Lamar Pierce

Performance Researcher

Lamar Pierce is the Beverly & James Hance Professor of Organization and Strategy at Washington University in St. Louis. He also serves as Editor-in-Chief at Organization Science—a leading academic journal. Previously he served as Associate Dean for Executive Education and as Non-Resident Senior Fellow at the Brookings Institution. Lamar worked as an industrial engineer at Boeing prior to graduate school and later was Vice-President for Business Services at Wellspring and an advisor for Maritz. He is currently Behavioral Strategy Advisor for Atlas Point and has served as Chief Scientific Advisor at CivicScience since 2008. Lamar holds a PhD from the Haas School of Business at University of California, Berkeley, as well undergraduate degrees in economics and music from the University of Puget Sound.

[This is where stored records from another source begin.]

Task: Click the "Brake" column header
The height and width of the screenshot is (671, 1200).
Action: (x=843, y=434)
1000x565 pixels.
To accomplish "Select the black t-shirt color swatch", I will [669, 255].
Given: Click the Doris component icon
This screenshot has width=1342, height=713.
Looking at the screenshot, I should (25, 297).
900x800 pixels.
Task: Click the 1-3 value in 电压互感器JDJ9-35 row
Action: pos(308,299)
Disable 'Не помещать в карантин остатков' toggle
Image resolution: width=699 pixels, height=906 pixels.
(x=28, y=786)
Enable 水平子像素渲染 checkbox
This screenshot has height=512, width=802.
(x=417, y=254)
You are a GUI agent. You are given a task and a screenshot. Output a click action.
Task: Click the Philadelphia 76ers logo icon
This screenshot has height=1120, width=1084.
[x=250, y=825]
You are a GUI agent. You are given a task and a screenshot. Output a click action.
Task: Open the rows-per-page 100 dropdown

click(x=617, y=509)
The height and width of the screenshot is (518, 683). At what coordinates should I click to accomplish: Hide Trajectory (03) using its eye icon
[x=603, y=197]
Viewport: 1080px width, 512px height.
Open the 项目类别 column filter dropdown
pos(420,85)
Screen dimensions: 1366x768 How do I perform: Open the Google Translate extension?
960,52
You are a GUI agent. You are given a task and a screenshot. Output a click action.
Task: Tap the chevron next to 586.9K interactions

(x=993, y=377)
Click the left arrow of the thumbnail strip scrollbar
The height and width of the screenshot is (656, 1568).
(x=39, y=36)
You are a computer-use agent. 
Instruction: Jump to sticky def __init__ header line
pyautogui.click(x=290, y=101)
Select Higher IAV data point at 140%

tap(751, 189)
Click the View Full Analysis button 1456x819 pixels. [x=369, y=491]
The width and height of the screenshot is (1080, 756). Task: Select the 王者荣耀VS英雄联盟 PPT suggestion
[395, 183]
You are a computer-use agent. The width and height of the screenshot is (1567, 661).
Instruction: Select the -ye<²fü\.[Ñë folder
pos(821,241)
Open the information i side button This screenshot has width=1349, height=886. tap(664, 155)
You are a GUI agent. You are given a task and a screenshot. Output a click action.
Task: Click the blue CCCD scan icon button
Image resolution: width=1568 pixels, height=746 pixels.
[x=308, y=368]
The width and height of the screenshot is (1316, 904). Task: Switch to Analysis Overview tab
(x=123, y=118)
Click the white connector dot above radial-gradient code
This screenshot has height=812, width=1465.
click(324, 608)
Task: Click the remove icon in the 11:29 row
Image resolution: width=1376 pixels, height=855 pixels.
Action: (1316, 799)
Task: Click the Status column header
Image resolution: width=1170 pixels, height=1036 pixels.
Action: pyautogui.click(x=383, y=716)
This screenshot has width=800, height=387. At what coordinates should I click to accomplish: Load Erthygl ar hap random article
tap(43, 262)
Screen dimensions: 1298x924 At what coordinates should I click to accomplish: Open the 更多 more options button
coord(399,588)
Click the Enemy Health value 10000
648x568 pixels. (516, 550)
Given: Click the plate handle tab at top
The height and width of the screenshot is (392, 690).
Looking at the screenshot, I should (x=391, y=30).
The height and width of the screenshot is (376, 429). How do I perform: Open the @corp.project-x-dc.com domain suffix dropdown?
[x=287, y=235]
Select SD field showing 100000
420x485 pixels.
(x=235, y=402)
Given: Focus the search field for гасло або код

Lamar studies how organizations can better align ethics and productivity, focusing on how economic and psychological factors create opportunities to improve the welfare of both people and their employers. His research spans a myriad of industries and settings that include salespeople, manufacturing and service workers, military and police officers, and consumer finance, while employing methods ranging from multimillion-dollar field experiments to machine learning and econometric analysis of corporate personnel and performance data. A four-time cancer survivor, Lamar is currently working on how organizations can more effectively support personal challenges such as mental health, and on clarifying how principles of business and health management can better inform one another.

SESSION DESCRIPTION
What Companies Are Doing to Reduce Employee Theft
Employee theft has always been a tough problem to solve, and changing technology and social issues only makes it more complicated. In this session Lamar Pierce talks about how managers balance inseparable needs to improve worker productivity while reducing theft? What economic and psychological factors drive the problem and complicate the solutions? How can new technology mitigate risk without destroying workplace climate?